Posted by Tim De Chant on Tue, 22 Oct 2013 | Nova Next | PBS.org
In 1500 B.C., Egypt’s New Kingdom and its neighbors were thriving. Then, just a few hundred years later, it all came crashing down. Egypt, the Hittite Empire, and Greece would eventually be surpassed by the Roman Empire. Those civilizations—and Egypt especially—would never regain their past glory.
There are a wide number of theories about what lead to the collapse of Middle Eastern civilization more than 3,000 years ago, from wars to famine and disease. Now, a new analysis of pollen grains and radiocarbon dating suggests that climate change played a major role. Pollen, which can survive in tact for millennia, is often used to reconstruct past climates. Different plants produce pollen with a unique signature, and the relative abundance of various grains can tell scientists what types of plants were flourishing when the pollen was buried. Pollen from tropical plants, for example, will appear in greater abundance in sediment cores when the climate is warm and wet.

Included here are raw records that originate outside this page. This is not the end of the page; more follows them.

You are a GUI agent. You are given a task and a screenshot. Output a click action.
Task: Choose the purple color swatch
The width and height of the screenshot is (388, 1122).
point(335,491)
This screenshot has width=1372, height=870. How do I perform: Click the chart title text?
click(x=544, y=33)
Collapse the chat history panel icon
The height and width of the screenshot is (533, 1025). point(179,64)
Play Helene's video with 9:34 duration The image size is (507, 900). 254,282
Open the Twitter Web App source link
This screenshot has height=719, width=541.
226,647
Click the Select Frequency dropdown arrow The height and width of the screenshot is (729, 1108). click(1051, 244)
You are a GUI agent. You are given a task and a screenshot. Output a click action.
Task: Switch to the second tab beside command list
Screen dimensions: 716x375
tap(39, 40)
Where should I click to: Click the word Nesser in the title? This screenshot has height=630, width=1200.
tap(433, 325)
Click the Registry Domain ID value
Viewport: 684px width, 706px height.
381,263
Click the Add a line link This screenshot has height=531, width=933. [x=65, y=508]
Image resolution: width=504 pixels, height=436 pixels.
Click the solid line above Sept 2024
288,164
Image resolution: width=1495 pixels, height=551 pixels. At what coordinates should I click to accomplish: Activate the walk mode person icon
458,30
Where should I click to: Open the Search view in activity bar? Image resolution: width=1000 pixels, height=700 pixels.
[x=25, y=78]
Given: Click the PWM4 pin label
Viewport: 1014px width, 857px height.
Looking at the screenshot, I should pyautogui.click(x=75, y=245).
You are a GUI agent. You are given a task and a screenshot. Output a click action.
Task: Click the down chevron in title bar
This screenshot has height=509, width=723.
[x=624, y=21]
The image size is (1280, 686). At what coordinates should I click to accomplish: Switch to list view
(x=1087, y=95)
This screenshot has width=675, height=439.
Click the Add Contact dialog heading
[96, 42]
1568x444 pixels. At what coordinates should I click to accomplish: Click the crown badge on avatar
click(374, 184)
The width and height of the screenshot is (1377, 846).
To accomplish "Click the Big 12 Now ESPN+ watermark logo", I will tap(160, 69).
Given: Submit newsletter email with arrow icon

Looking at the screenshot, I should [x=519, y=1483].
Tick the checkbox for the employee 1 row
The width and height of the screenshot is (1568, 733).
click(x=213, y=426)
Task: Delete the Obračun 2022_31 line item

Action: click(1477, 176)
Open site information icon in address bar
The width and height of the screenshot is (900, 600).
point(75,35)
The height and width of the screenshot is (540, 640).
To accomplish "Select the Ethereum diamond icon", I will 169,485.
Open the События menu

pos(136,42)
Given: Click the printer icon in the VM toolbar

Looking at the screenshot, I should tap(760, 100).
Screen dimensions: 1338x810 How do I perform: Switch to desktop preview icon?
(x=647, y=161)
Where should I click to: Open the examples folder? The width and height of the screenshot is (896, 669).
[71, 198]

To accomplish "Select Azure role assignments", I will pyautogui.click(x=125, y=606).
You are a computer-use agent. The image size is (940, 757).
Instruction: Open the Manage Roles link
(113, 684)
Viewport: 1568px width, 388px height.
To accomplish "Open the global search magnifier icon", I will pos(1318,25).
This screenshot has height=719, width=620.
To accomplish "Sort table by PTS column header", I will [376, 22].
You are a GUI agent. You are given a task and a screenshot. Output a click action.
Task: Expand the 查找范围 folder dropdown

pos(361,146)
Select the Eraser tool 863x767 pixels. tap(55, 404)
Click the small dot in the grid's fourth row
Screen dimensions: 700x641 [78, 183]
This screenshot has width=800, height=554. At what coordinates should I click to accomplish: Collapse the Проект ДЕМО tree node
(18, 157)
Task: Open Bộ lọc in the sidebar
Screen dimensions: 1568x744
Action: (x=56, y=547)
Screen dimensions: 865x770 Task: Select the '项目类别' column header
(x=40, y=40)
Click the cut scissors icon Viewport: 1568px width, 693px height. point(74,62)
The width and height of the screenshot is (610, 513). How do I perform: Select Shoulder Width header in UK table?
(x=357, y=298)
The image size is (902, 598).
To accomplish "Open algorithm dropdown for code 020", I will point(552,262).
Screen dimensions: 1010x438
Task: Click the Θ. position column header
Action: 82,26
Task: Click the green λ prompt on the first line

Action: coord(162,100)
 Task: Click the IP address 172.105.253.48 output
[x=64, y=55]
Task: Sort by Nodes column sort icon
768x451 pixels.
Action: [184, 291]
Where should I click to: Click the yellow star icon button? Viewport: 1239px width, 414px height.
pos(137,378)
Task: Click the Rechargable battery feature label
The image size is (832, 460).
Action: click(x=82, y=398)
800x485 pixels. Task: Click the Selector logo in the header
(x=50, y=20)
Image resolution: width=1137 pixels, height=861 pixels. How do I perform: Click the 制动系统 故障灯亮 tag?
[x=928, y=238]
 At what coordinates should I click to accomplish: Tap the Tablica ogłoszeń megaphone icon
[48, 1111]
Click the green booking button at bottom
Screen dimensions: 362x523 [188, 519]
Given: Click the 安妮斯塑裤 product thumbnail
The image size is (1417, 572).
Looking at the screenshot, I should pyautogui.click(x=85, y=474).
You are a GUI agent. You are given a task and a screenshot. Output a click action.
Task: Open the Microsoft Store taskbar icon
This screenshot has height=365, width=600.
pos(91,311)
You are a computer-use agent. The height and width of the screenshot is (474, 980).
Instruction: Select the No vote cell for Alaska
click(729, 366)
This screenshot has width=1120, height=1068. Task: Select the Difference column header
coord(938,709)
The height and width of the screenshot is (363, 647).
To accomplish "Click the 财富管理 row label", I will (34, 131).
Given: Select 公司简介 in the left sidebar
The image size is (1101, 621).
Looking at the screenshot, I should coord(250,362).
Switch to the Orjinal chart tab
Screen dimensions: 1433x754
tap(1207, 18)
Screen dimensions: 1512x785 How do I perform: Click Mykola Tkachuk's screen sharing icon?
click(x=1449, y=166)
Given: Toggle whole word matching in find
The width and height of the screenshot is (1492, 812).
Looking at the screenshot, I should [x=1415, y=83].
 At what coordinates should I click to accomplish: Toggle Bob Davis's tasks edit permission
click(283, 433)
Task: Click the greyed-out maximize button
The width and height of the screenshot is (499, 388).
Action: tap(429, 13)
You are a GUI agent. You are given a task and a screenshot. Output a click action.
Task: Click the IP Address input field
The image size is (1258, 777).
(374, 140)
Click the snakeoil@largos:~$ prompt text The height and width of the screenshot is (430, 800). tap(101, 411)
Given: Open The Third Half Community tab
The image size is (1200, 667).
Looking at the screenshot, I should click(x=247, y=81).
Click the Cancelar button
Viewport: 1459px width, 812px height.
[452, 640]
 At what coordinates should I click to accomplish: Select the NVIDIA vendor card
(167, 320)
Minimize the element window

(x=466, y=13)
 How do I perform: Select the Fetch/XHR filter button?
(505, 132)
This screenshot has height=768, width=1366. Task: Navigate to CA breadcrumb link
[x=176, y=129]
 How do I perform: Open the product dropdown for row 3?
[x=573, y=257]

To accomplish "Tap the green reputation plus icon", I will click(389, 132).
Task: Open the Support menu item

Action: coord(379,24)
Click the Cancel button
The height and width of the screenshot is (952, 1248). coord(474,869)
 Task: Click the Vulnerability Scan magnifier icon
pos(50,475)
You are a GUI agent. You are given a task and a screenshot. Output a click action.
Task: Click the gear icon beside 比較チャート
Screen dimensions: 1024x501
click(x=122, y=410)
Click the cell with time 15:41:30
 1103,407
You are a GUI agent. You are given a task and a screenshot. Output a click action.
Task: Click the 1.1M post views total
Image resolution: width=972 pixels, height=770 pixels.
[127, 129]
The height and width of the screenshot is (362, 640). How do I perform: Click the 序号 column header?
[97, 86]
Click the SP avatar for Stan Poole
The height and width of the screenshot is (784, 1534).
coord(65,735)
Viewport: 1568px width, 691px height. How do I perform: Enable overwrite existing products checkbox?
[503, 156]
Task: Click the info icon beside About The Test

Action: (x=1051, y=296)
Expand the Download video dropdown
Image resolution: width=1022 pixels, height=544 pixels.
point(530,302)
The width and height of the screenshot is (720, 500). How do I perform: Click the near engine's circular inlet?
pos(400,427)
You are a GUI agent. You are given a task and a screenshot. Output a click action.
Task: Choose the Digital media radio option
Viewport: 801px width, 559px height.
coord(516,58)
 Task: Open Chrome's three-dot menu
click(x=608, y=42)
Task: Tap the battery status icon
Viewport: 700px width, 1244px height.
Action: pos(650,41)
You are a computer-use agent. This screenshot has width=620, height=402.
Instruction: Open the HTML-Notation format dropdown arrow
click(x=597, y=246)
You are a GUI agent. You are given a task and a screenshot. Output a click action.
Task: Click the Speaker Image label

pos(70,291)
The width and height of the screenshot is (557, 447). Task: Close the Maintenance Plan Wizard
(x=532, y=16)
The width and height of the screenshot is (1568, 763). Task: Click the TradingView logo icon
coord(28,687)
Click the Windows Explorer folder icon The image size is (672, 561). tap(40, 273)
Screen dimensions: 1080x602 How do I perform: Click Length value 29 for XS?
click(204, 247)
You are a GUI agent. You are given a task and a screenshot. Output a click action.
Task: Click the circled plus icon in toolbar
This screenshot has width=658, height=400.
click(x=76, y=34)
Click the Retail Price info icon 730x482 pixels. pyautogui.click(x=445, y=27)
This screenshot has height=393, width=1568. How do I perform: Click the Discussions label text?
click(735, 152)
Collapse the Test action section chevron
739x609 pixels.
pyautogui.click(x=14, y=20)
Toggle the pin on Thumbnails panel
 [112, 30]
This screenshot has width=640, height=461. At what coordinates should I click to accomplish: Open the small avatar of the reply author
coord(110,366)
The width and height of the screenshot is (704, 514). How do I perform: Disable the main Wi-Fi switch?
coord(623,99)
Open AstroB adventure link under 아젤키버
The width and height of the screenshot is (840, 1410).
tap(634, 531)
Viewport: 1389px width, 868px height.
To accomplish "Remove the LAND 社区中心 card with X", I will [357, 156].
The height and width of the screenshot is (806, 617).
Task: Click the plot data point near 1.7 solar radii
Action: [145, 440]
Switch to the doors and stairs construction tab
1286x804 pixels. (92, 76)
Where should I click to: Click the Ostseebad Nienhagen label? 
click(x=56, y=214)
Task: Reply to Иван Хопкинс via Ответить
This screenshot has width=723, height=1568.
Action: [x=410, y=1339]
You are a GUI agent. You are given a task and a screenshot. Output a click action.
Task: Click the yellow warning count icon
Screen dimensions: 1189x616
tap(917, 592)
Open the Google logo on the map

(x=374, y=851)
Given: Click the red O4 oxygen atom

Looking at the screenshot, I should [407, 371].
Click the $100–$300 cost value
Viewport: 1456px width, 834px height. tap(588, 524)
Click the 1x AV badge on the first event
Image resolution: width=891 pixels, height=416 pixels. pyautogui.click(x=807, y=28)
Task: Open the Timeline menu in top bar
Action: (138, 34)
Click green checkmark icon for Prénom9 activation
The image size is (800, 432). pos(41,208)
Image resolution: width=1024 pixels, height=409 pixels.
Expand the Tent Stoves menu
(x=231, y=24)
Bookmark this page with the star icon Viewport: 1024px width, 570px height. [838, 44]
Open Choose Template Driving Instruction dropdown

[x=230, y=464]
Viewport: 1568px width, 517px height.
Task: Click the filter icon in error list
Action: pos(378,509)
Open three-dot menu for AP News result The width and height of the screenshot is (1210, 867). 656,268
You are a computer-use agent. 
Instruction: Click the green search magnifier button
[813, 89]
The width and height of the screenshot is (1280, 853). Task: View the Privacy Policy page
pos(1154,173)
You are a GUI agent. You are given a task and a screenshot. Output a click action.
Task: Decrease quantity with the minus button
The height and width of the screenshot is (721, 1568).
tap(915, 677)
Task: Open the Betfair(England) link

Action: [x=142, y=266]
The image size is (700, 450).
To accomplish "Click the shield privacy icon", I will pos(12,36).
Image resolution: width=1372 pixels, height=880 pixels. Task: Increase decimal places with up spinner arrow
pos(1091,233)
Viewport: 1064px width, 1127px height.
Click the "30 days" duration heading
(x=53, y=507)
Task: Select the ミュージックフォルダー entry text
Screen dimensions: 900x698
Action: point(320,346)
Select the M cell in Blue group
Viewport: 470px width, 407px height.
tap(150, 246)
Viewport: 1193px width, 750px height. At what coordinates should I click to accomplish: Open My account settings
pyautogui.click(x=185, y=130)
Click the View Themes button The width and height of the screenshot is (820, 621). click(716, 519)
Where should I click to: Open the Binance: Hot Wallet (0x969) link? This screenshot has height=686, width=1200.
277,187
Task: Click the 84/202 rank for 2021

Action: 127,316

In the new study, researchers drew sediment cores from the Sea of Galilee and the Dead Sea, analyzing the muddy stacks in 40 year increments, an extremely high temporal resolution. Here’s Isabel Kershner, reporting for the New York Times:
The laboratory work was carried out partly at Bonn University and partly in Tel Aviv. To obtain the most precise results possible, Professor Finkelstein instructed the Tel Aviv scientists to focus on the period of 3,500 B.C. to 500 B.C. and analyze samples at intervals of 40 years. The process began in 2010 and took three years.
The results showed a sharp decrease in the Late Bronze Age of Mediterranean trees like oaks, pines and carobs, and in the local cultivation of olive trees, which the experts interpret as the consequence of repeated periods of drought.
The drying of the Middle East in 1250 to 1100 B.C. correlates strongly with the collapse of those civilizations. The string of droughts eventually broke, but it was too late. The Egyptians and the Hittites couldn’t recover, and upstarts from more forgiving climes like the Romans rose to power.